## PROBLEM DESCRIPTION
Copy out the full article on how parks help build healthy California communities, word for word.

SOURCE PASSAGE section start

How Parks Help Build Healthy, California Communities
On January 10, I participated on a panel titled “Maximize Community Active Living Opportunities Through Partnerships with Parks” at the California Supplemental Nutrition Assistance Program Education (SNAP-Ed) Local Implementing Agency Forum in Sacramento, California. This panel featured the Parks After Dark (PAD) program from the County of Los Angeles Department of Parks and Recreation, Marin County’s Parks Prescription programs, and the Institute at the Golden Gate's work as a technical assistance provider for issues at the intersection of health and parks.
County of Los Angeles Parks After Dark
Los Angeles’s PAD program transforms parks into community hubs through extended summertime park operation hours, bringing together a variety of programs and services that help build strong families and communities. Agencies involved in this program include the Los Angeles Board of Supervisors, Chief Executive Office, Department of Public Health, Probation, Sheriff’s Office, Public Defender’s Office, Department of Human Resources, Department of Mental Health, the Public Library, the Department of Public Social Services, and a variety of community-based organizations all working across sectors to build community cohesion through parks. At a PAD program, you may see law enforcement officers playing basketball with local youth, walking clubs, team sports, at-risk youth hired to assist with park programming, talent shows, movie nights, cooking demos, career fairs, resource fairs, or a neighborhood potluck!
Marin County Park Prescription Programs
Marin County is an innovative leader in Park Prescription programming through their Marin City and San Rafael-Canal pilot programs. Working closely with federally qualified health clinics, social services, local park agencies, public health educators, and community-based organizations, these Park Prescription programs create a referral process that supports patients in making healthy lifestyle changes that lead to improved health biometrics and other markers of success. Some of Marin County’s keys to success include building on existing momentum within the community, building partnerships to leverage resources, and engaging community members throughout the process.
Institute at the Golden Gate Technical Assistance - Connecting Parks and Public Health
If you’re a public health or social service organization interested in learning about how you can connect with parks, check out this handout for ideas on how to help your communities get healthy outdoors. It’s organized into four sections: Promotion, Program, Policy-Systems-Environmental Change, and Technical Assistance & Training. Even though this piece was created for SNAP-Ed program planners, I hope you will find this list useful for finding the wide range of ways to connect parks and public health.

SOURCE PASSAGE section end
STORED DATA section start

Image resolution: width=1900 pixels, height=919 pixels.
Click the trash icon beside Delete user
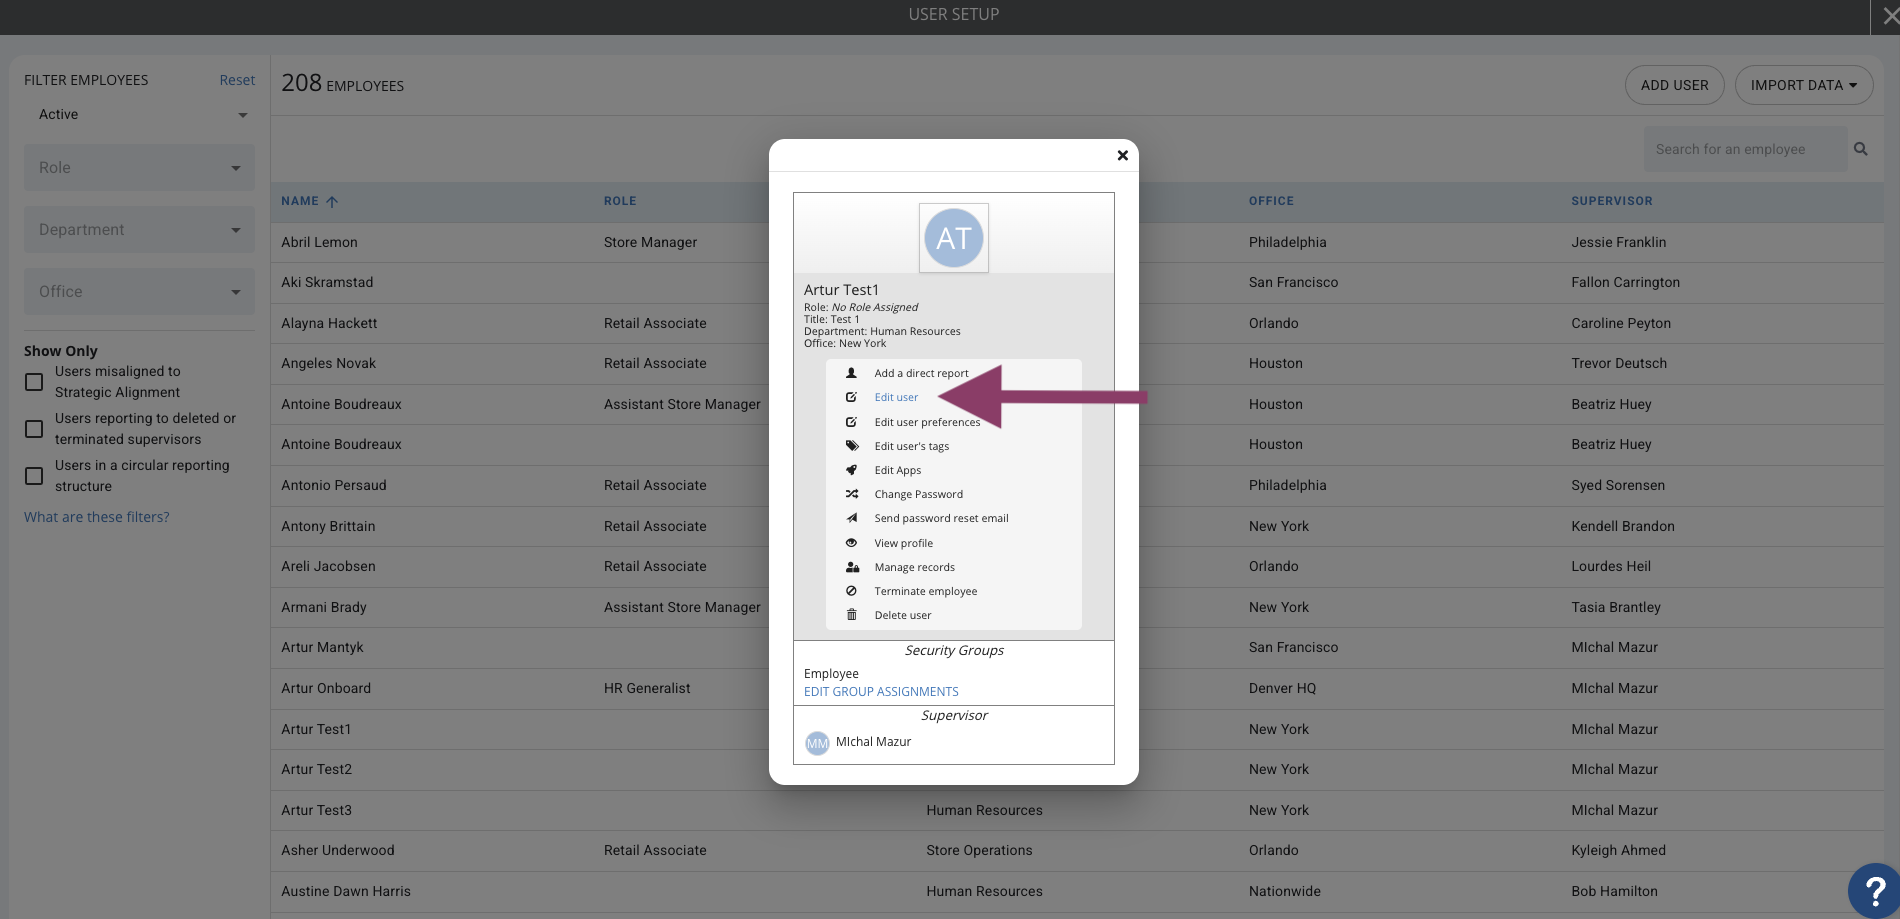coord(852,615)
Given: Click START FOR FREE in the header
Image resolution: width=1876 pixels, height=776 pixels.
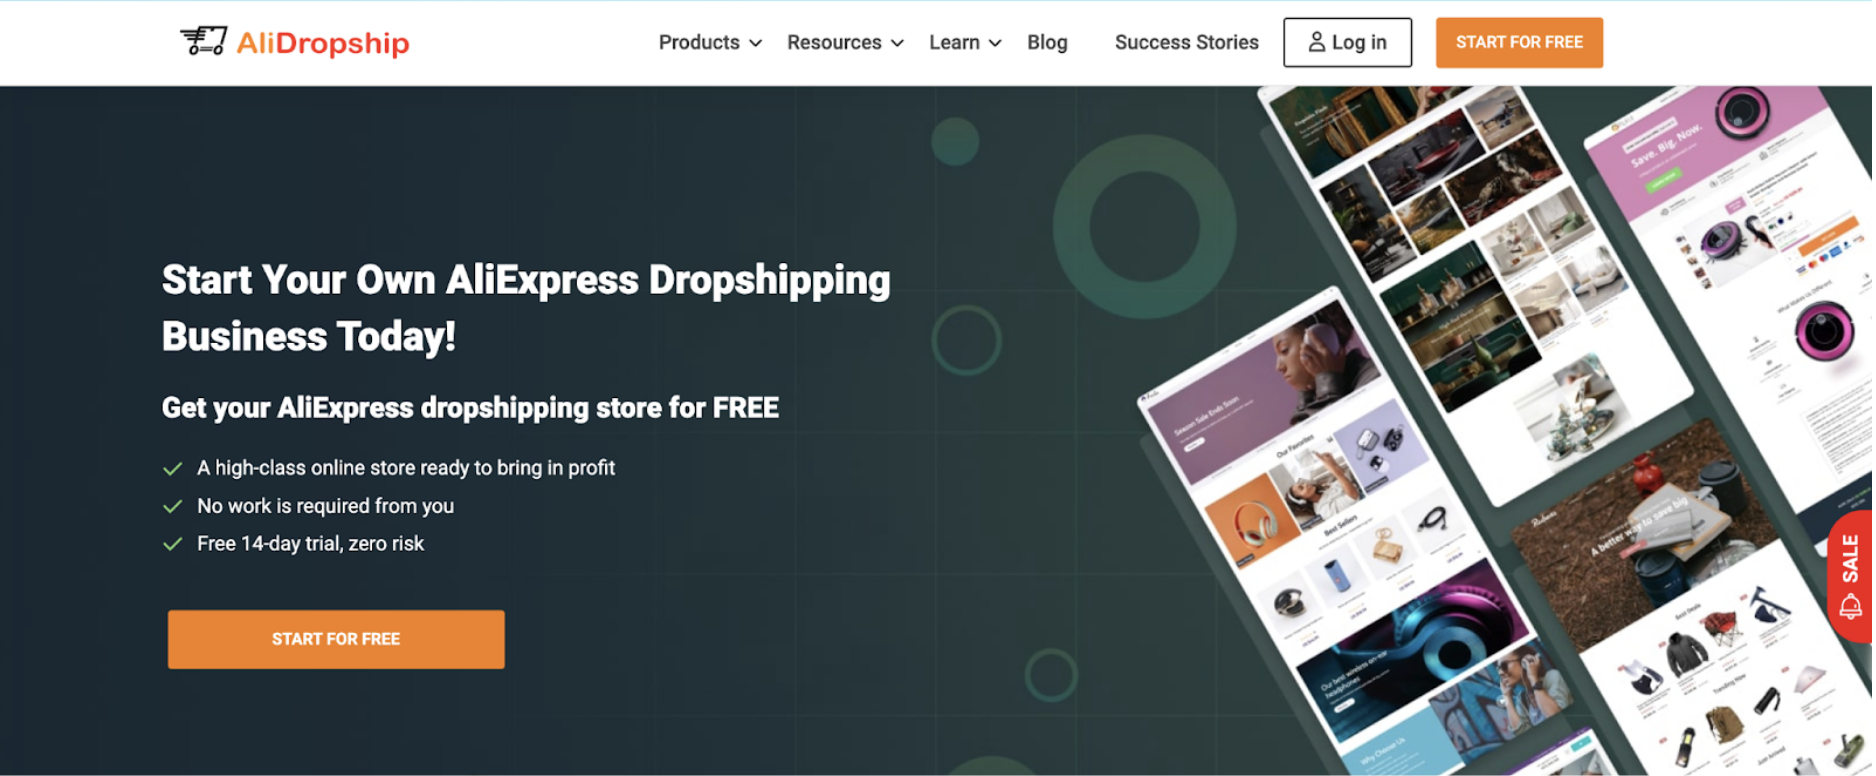Looking at the screenshot, I should point(1519,42).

STORED DATA section end

## SOLUTION FOR THIS PROBLEM
How Parks Help Build Healthy, California Communities
On January 10, I participated on a panel titled “Maximize Community Active Living Opportunities Through Partnerships with Parks” at the California Supplemental Nutrition Assistance Program Education (SNAP-Ed) Local Implementing Agency Forum in Sacramento, California. This panel featured the Parks After Dark (PAD) program from the County of Los Angeles Department of Parks and Recreation, Marin County’s Parks Prescription programs, and the Institute at the Golden Gate's work as a technical assistance provider for issues at the intersection of health and parks.
County of Los Angeles Parks After Dark
Los Angeles’s PAD program transforms parks into community hubs through extended summertime park operation hours, bringing together a variety of programs and services that help build strong families and communities. Agencies involved in this program include the Los Angeles Board of Supervisors, Chief Executive Office, Department of Public Health, Probation, Sheriff’s Office, Public Defender’s Office, Department of Human Resources, Department of Mental Health, the Public Library, the Department of Public Social Services, and a variety of community-based organizations all working across sectors to build community cohesion through parks. At a PAD program, you may see law enforcement officers playing basketball with local youth, walking clubs, team sports, at-risk youth hired to assist with park programming, talent shows, movie nights, cooking demos, career fairs, resource fairs, or a neighborhood potluck!
Marin County Park Prescription Programs
Marin County is an innovative leader in Park Prescription programming through their Marin City and San Rafael-Canal pilot programs. Working closely with federally qualified health clinics, social services, local park agencies, public health educators, and community-based organizations, these Park Prescription programs create a referral process that supports patients in making healthy lifestyle changes that lead to improved health biometrics and other markers of success. Some of Marin County’s keys to success include building on existing momentum within the community, building partnerships to leverage resources, and engaging community members throughout the process.
Institute at the Golden Gate Technical Assistance - Connecting Parks and Public Health
If you’re a public health or social service organization interested in learning about how you can connect with parks, check out this handout for ideas on how to help your communities get healthy outdoors. It’s organized into four sections: Promotion, Program, Policy-Systems-Environmental Change, and Technical Assistance & Training. Even though this piece was created for SNAP-Ed program planners, I hope you will find this list useful for finding the wide range of ways to connect parks and public health.